LruDedup queue policy for Notification Consumer#4586
Conversation
|
/azp run |
|
Azure Pipelines successfully started running 1 pipeline(s). |
securely1g
left a comment
There was a problem hiding this comment.
Review: LruDedup Queue Policy for Notification Consumer
Summary
Wires orchagent's NotificationConsumer instances to the new swss-common LRU-dedup queue primitives (companion PRs in sonic-swss-common and sonic-sairedis). Adds NotificationConsumerStatsOrch that periodically publishes per-consumer admission/dedup counters to COUNTERS_DB:NOTIFICATION_CONSUMER_STATS:<name>.
+392/-3 across 14 files, 1 commit.
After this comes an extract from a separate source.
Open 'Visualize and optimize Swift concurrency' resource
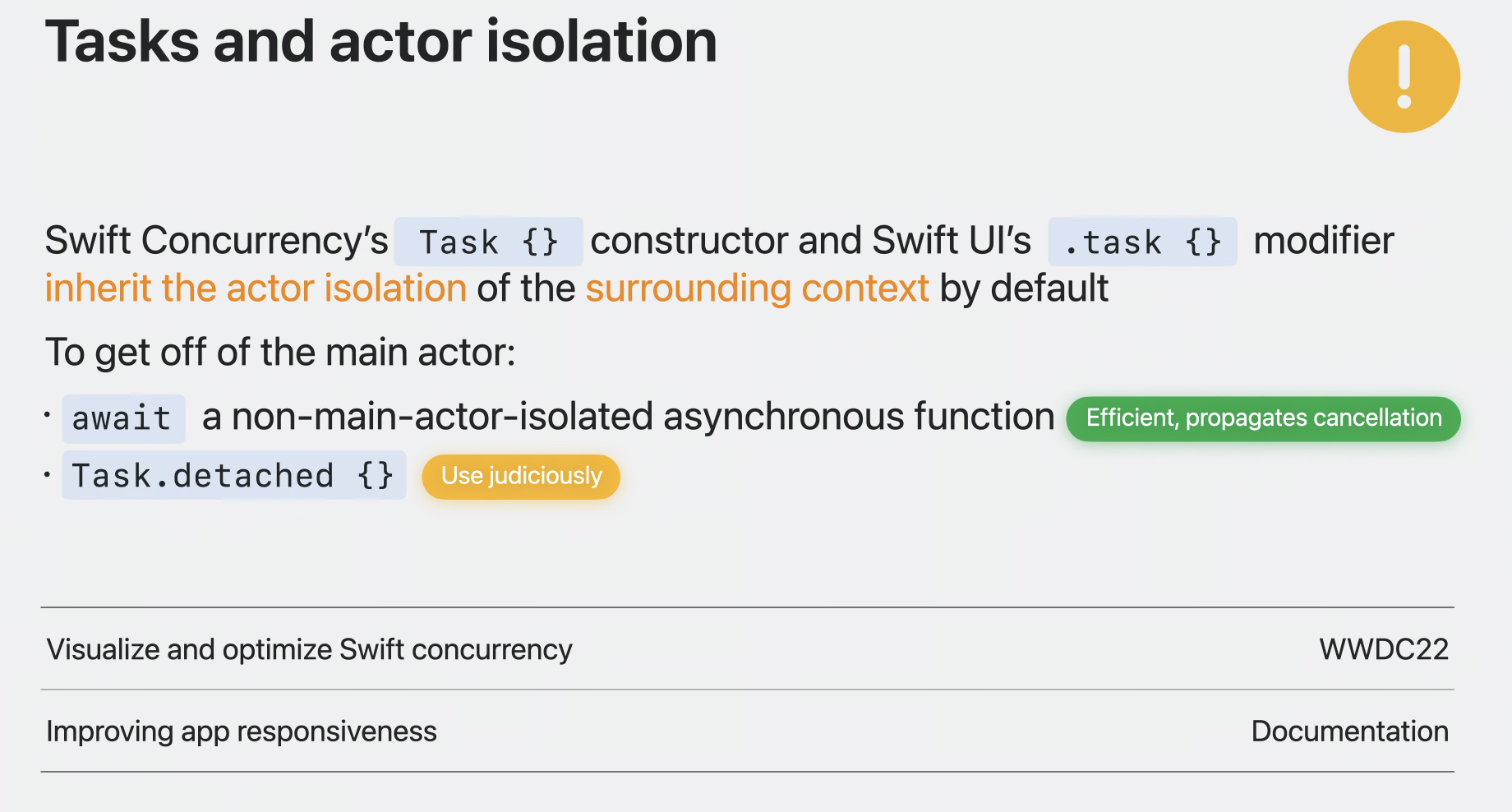 309,649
Clean single-commit structure.
What's Good
- Well-structured feature flag —
#ifdef SWSS_NOTIFICATIONCONSUMER_HAS_LRU_DEDUPguards all new code paths, ensuring backward compatibility with older libswsscommon builds - Clean separation — stats orch is standalone, no coupling to existing orch logic
- Good defensive coding — null-checks on
gNotifConsumerStatsOrchat every registration site, stub implementations for test contexts - Sensible queue policy choices — FDB events and port state changes are LruDedup (end-state-idempotent under byte-identical payloads), BFD/ICMP/TWAMP are FIFO (state transitions are ordering-sensitive)
- Comprehensive COUNTERS_DB schema — includes both admission stats and LRU-specific dedup counters with ratio percentages
- Thorough inline comments explaining why LruDedup is safe for FDB (byte-identical = same vlan/mac/port/event_type; distinct events queue separately)
🔴 High Priority Issues
1. Multiple subscribers on the same Redis NOTIFICATIONS channel
PortsOrch, FdbOrch, BfdOrch, IcmpOrch, TwampOrch, and P4Orch all create separate NotificationConsumer instances subscribed to the same "NOTIFICATIONS" channel on ASIC_DB. Each gets a copy of every message published to that channel; the setOpAllowList filters drop non-matching ops. This means:
- Every notification is delivered to N consumers, admitted by one, dropped by N-1
dropped_allowlistwill be consistently high for all consumers except the one that matches — this might look alarming in monitoring unless documented- The LRU dedup queues are per-consumer-instance, so there's no cross-consumer dedup benefit
This isn't a bug per se (it's how the existing architecture works), but the stats output could be confusing. Consider adding a note in COUNTERS_DB documentation that dropped_allowlist being high is expected for consumers that share a channel.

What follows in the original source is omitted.